К нашему счастью в интернат учиться приезжали из ближнего становища остяки. Как услышим колокольчики – едут на оленях ученики. У нас они не питались и не ночевали.
Увидели они наши туфли… жалко стало нас. Сказали видно родителям и те подарили нам с мамой нярки. Это такие туфли из оленьих шкур. Спасибо им – добрым, простым людям!
Учителя-заключённые ходили в пимах, всё у них было казённое. Мы наблюдали, как водят заключённых охранники на работу. Куда – мы не знали. Интернат находился на острове ЛПХ. Почему остров? Видимо, вокруг этого места было топкое болото. Ведь вся тундра – болото.
Идут 10 человек парами, за ними страж с ружьём, штыком вниз. Рядом бежит овчарка, то немножко обгонит строй, виляя хвостиком.

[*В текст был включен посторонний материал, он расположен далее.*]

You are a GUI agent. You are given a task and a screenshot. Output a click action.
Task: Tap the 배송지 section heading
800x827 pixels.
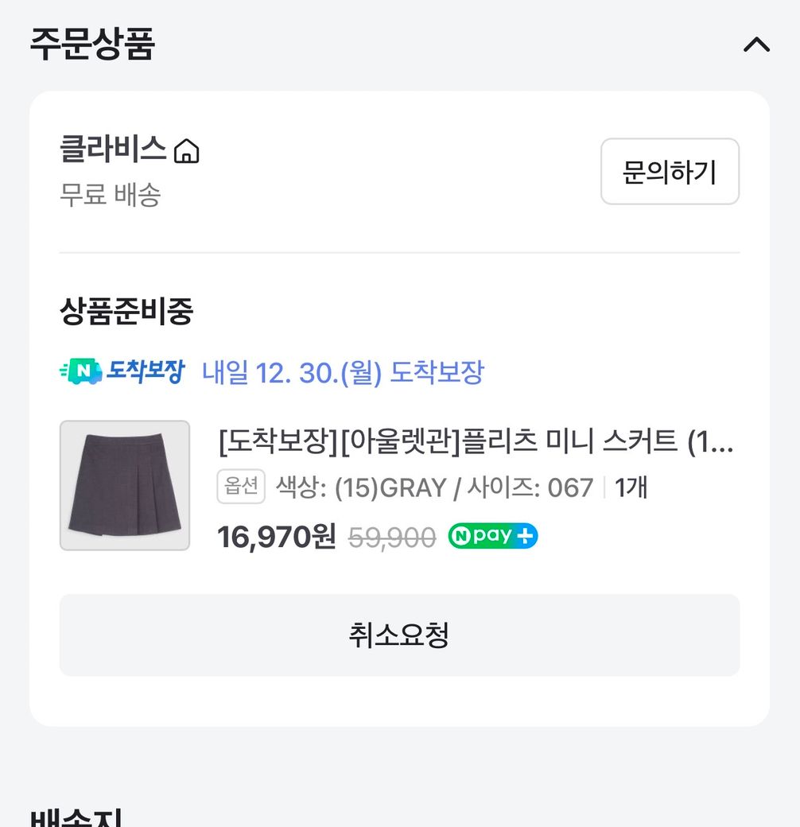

Всё спокойно, никто никуда не бежит, просто бежать некуда. Впереди Урал, слева океан… Под горой клуб и кухня. Туда мы ходили за едой. Помогал нам Ваня Гладунец. В клубе (удивительно!) рояль. Говорили, что на нём по праздникам играл джазист Александр Варламов – внук Великого композитора – классика Варламова. Он и «сел» за создание в 20-х годах в Москве джаза. Космополитизм называется. Я никогда его не видала, но очень хотела дотронуться клавиш руками, к которым он прикасался.
В один из дней, когда мы пришли за пищей, я попросила охранника поиграть (какая наглость!). а он разрешил, но спросил: «Это ты на острове поёшь?» я созналась. Но меня просят дети и никто из старших не возражает.
Он подвел меня к роялю и попросил спеть песню «Ноченька». Я с радостью согласилась и очень старалась. Тут вошла мама и сказала, что дети ждут пищу. Мы ушли. С тех пор я частенько давала мини-концерты охране и поварам (они всё слышали).
Наступил 1942 год. Немцы окружали Ленинград. Сводки нам не передавали, но мы всё поняли, когда из лагеря стали уезжать мужчины – штрафбаты. У некоторых здесь оставались дети, рождённые в лагере. У нас в интернате наступил траур.
За зиму отправили всех и нас сняли с довольствия. Начался голод. Ели всё: сосновые молодые иголочки (столбики), брусничный лист варили и пили. Появились грибы, Ваня в реке поймал рыбу ведром – Ура! Помогали (секретно) остяки. Летом стало легче – пошли ягоды брусники, морошки, медвежья ягода (чёрная). Да и теплее стало на улице!
И вот новость – всех женщин и трудоспособных детей отправляют на Южный Урал на трудфронт. 14 сентября 1942 года (опять 14-е сентября) мы с группой женщин и детей едем в г. Каменск-Уральский Свердловской области.
На Урал и в Сибирь эвакуировали промышленные предприятия с Запада страны. В Каменск был эвакуирован авиационный завод из г. Балашихи Московской области. Какое счастье! Мы попали к своим, москвичам!
Пусть нас поселили в 2 барака на кладбище. Мужчин в Храм – за колючую проволоку. Там уже были заключённые. Главное – мы на заводе общались с москвичами.
И ещё – о, чудо! Этот завод проектировал мамин родной брат Евгений Михайлович и он был в Каменске, видел нас, но…показал маме жест (палец у рта) молчи. Они с женой уехали вскоре в Москву в Главпроект на работу. Недаром мамочка так молилась. Слава Богу!